Data records

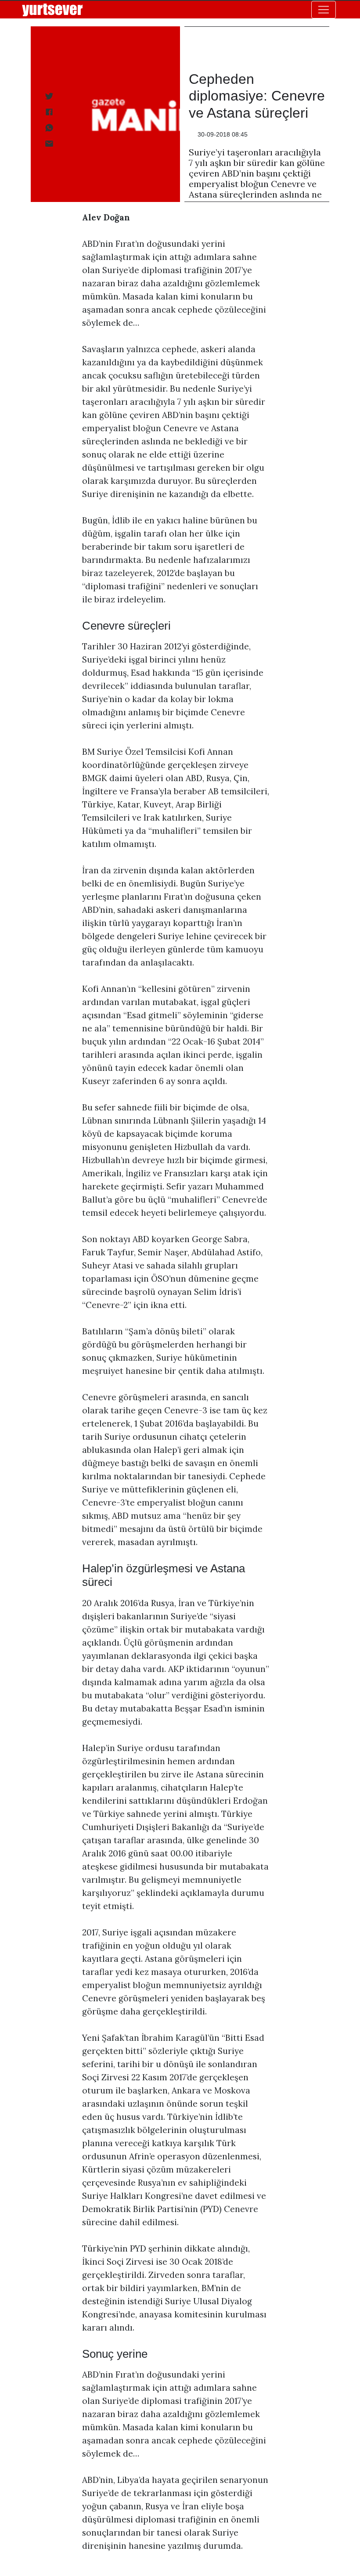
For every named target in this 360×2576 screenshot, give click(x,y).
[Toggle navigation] (323, 9)
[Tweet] (48, 96)
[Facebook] (48, 111)
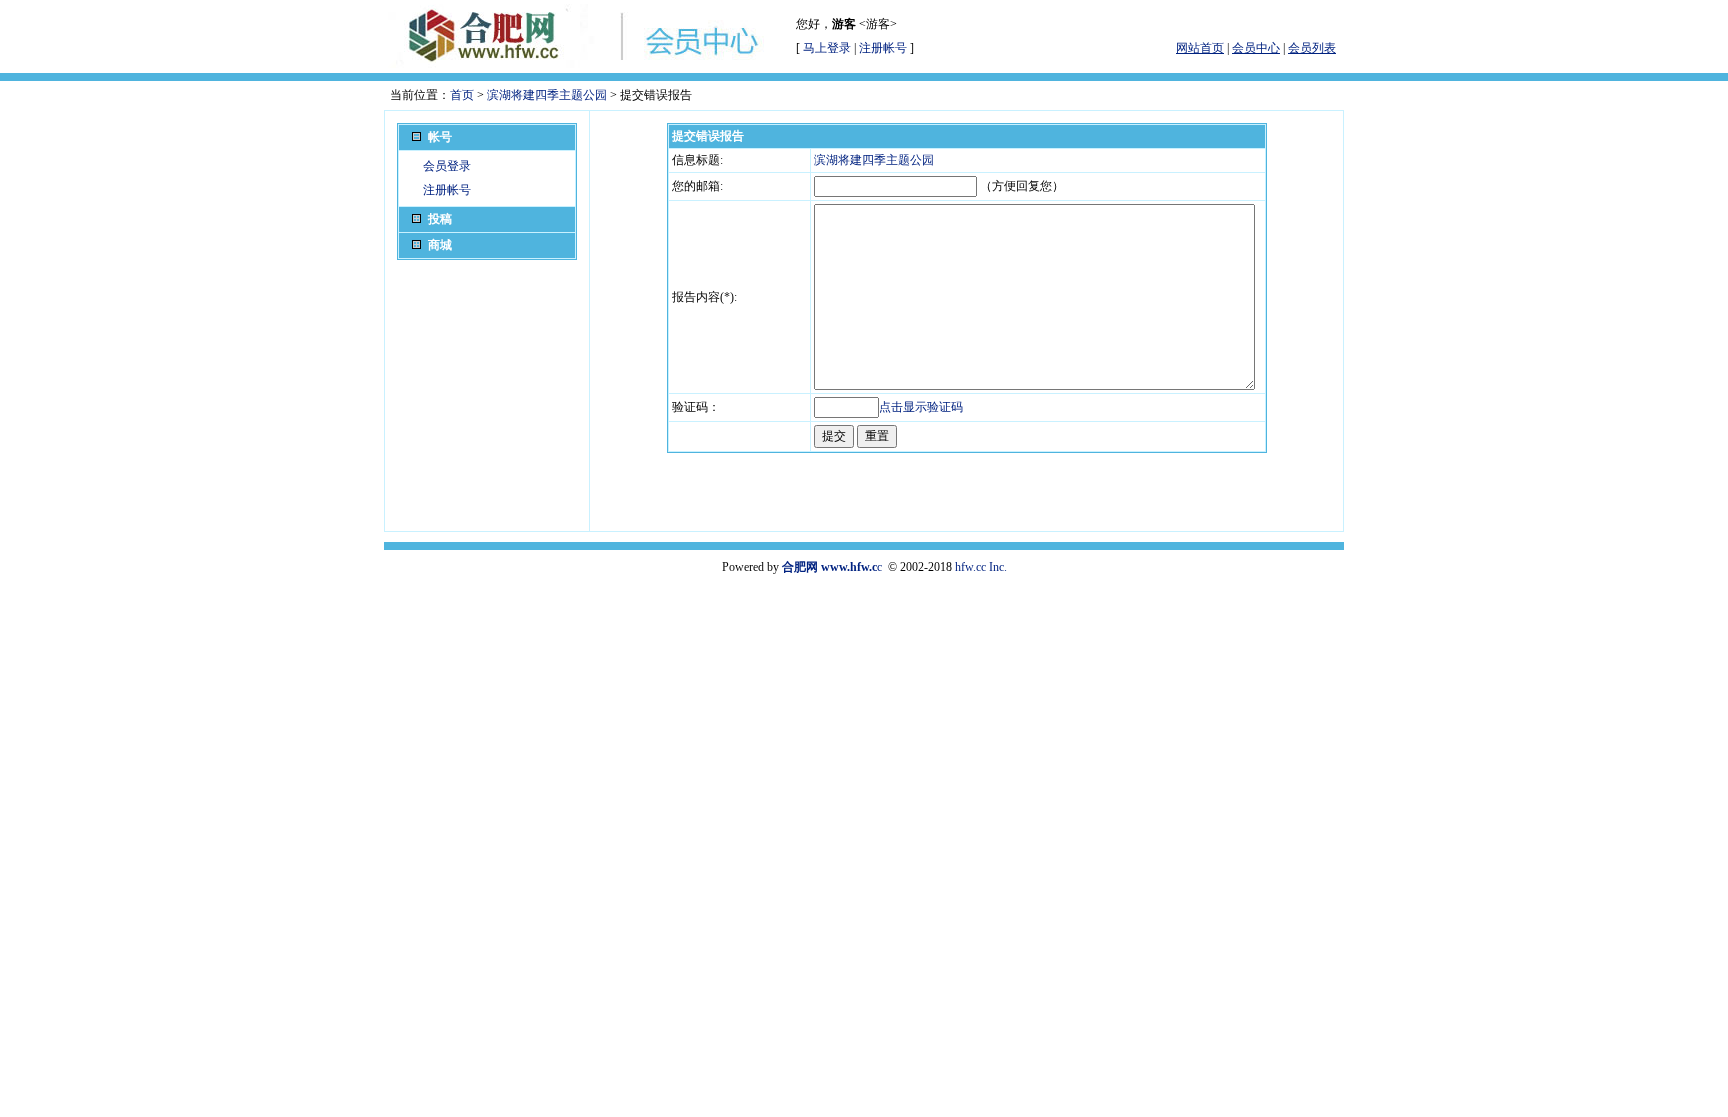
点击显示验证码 (921, 407)
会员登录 (447, 166)
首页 (462, 95)
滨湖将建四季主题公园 (547, 95)
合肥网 (800, 567)
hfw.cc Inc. (981, 567)
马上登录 (827, 48)
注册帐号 (883, 48)
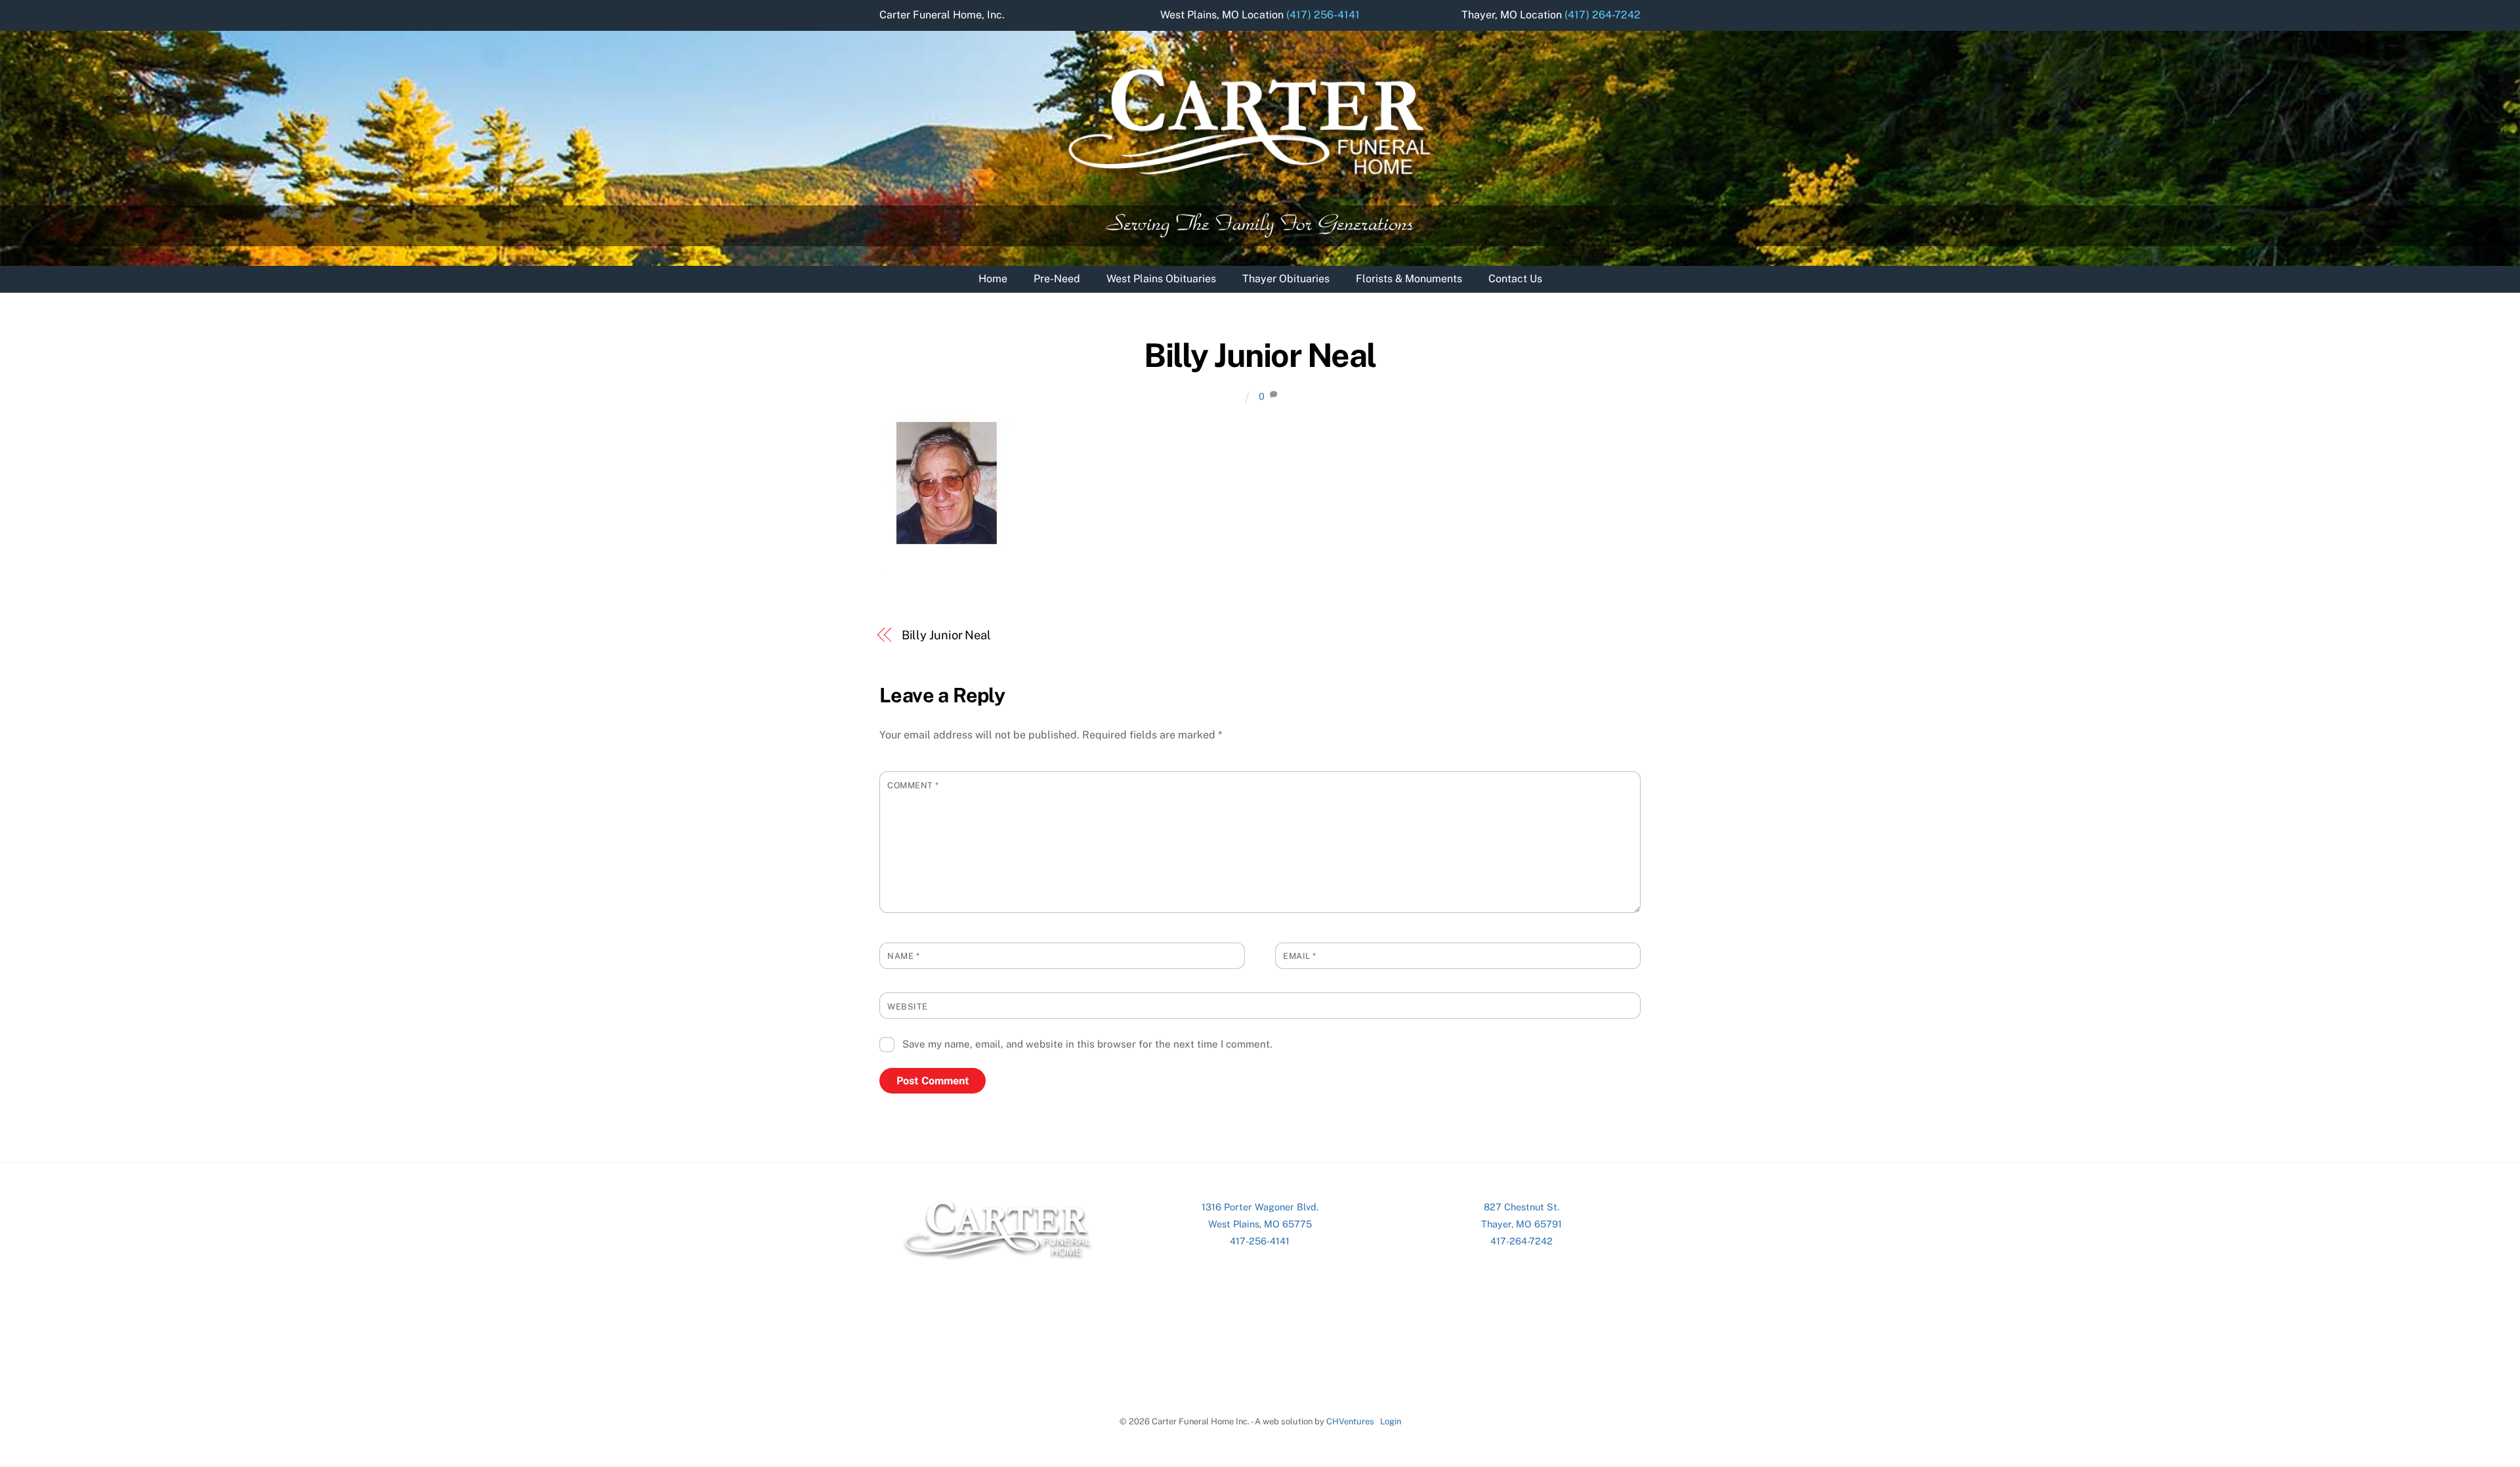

TASK STATEMENT – Wherever a picture appears in the data, please drop it and retype the rest exactly.

TASK RESPONSE –
For every named target in this 360×2576 screenshot, give click(x,y).
[Toggle navigation] (323, 9)
[Tweet] (48, 96)
[Facebook] (48, 111)
点击显示验证码 (921, 407)
会员登录 (447, 166)
首页 (462, 95)
滨湖将建四季主题公园 (547, 95)
合肥网 (800, 567)
hfw.cc Inc. (981, 567)
马上登录 (827, 48)
注册帐号 (883, 48)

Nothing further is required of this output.